А в те же дни на расстоянье,
За древней каменной стеной
Живет не человек — деянье,
Поступок ростом с шар земной.
Так мог бы написать о Пастернаке и сам Сталин, и так написал о Сталине Пастернак.
Вспоминая писательский съезд, чуткий Чуковский вспоминал и тот странный трепет, с которым Пастернак шептал ему слова о Сталине.
Судьба дала ему уделом
Предшествующего пробел:
Он то, что снилось самым смелым,
Но до него никто не смел.
За этим баснословным делом
Уклад вещей остался цел.
Он не взвился небесным телом,
Не исказился, не истлел…
И этим гением поступка
Так поглощен другой поэт,
Что тяжелеет, словно губка,
Любовью из его примет.
Как в этой двухголосой фуге
Он сам ни бесконечно мал,
Он верит в знанье друг о друге
Предельно крайних двух начал.
Написано без суеты, с достоинством и очень откровенно. По крайней мере, про поэта, тяжелеющего любовью, как губка, про баснословное дело, про два крайних начала и про двухголосную фугу — это, практически, на пределе. Хотя кой-какая редактура и здесь была бы не лишней. Но вот о прозе, о докторе, лучше не вспоминать, срам один.

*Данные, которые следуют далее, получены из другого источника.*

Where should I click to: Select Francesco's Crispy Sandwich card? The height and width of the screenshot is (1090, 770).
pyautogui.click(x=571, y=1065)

Советский народ всегда делал, не рассуждая, две вещи: осуждал и сострадал. Способность легко осуждать со временем становилась доказательством подлости человеческой, а склонность к состраданию эксплуатировалась как комплекс вины и предлог для запоздалой, но преданной любви до конца. Хоть много талантливых авторов, не имевших государственных дач, не попавших в номенклатурную обойму, так и остались не изданными, о них никто не скорбит — нет предмета. Другое дело, Пастернак.
Да и та леденящая душу история с Нобелевкой в оригинале выглядела попроще, нежели через призму публицистики, призывов к покаянию и хронических угрызений совести за ошибки предыдущих поколений.

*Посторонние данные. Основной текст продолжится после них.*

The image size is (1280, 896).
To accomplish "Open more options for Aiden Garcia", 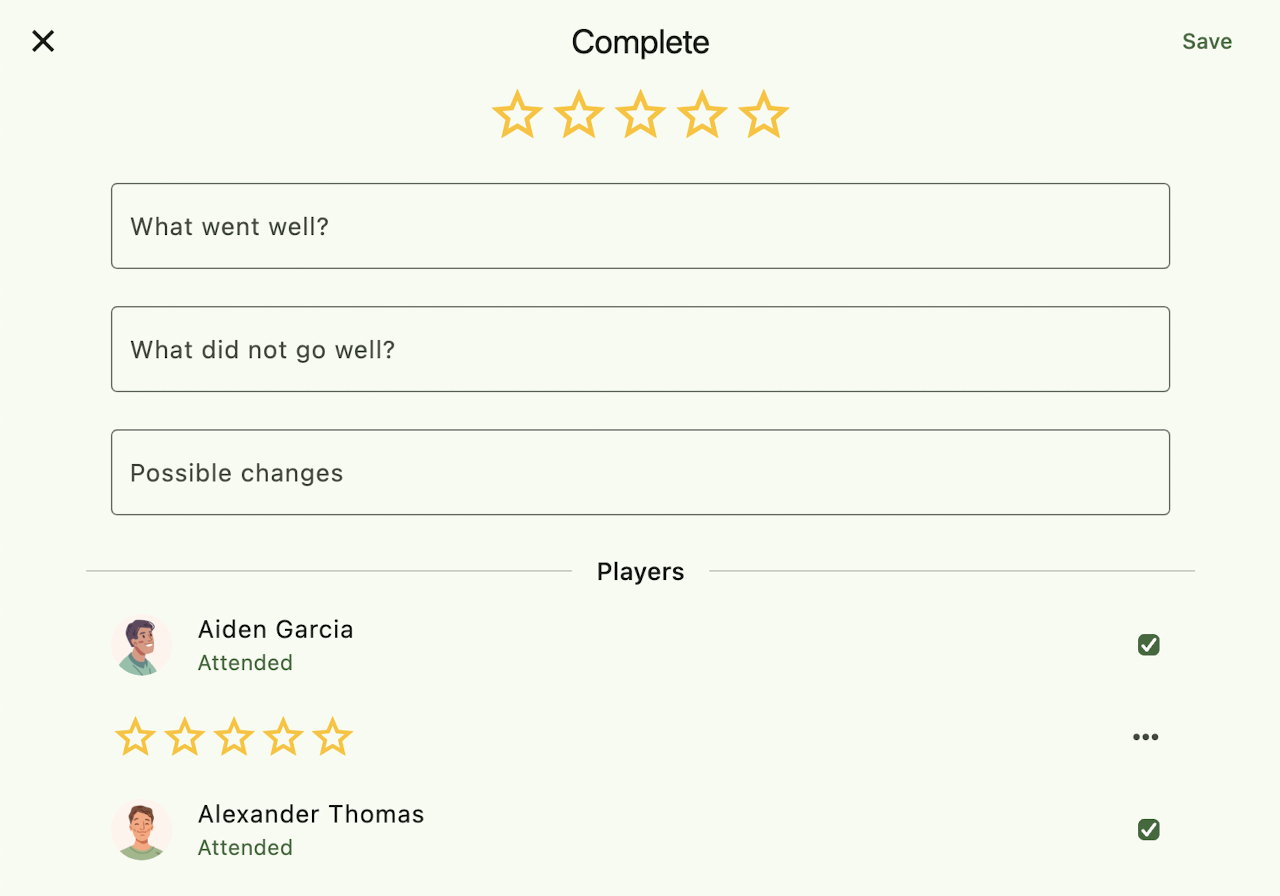I will point(1145,738).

Действительно, в двух издательствах рукопись «Доктора», виновато улыбнувшись, Пастернаку вернули, но к моменту, когда она «случайно попала заграницу», Гослитиздат публикацию уже готовил. Поэтому, как только возникла заграница со своими издательскими планами, Гослитиздат заключил с синьором Фельтринелли договор, определившим право первой ночи за Гослитиздатом. Но тот остроумный мужчина слова своего, итальянского, не сдержал. Лапши навешал, макаронник. Вот и скандальчик. Партийным бы органам бы нахмуриться бы, да и оставить бы все, как есть, ведь скандальчик-то семейный, то есть не вышел бы за рамки формальных недоумений, ибо сам Фельтринелли — коммунист, а коммунисты ничего дурного в карманах не держат. Но скандальчик заметило ЦРУ, а уж оно-то знает, как из вялой навозной мухи раздуть что-нибудь идеологическое.
Никто б сии дамские новеллы никогда и не заметил бы, но тайно (тайно) новый тираж «Доктора» печатается в Нидерландах и распространяется среди советских туристов на Всемирной выставке 1958 года в Брюсселе (можно было получить экземпляр в павильоне самого Ватикана).

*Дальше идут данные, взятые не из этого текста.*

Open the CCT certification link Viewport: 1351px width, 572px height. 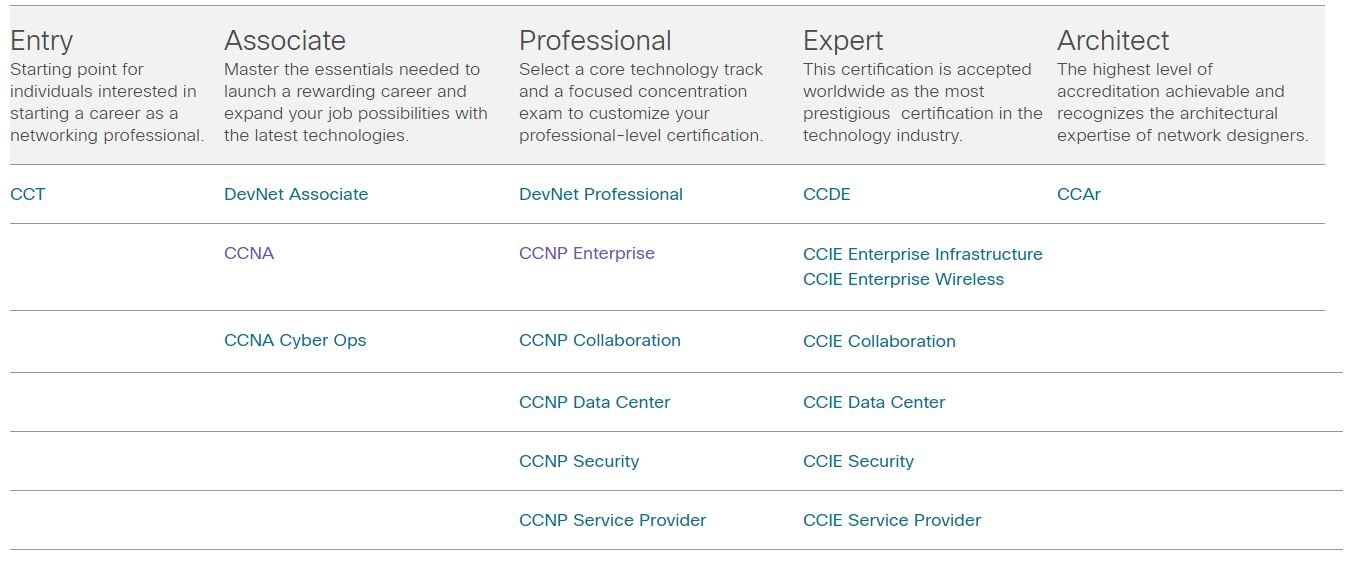[x=28, y=194]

И тут очень громко возмутился лично Фельтринелли, поскольку о переиздании «Доктора» с ним не договорились, а заграничное право на печать было только у него, у коммуниста. Таким образом обозначился еще один некрасивый фигурант этой истории. А поскольку ЦРУ все равно засветилось, издает оно и следующий тираж, который в 1959 году распространяется в Вене среди делегатов Всемирного фестиваля молодежи и студентов. Причем, издается книжка специальным форматом — чтобы удобнее прятать.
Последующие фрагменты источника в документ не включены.